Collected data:
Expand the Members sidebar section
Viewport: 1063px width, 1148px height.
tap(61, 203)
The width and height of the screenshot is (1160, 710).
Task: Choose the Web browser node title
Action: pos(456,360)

Problem details => Having read the records above, reproduce each one exactly.

Response to this exercise =>
Expand the Members sidebar section
Viewport: 1063px width, 1148px height.
tap(61, 203)
The width and height of the screenshot is (1160, 710).
Task: Choose the Web browser node title
Action: pos(456,360)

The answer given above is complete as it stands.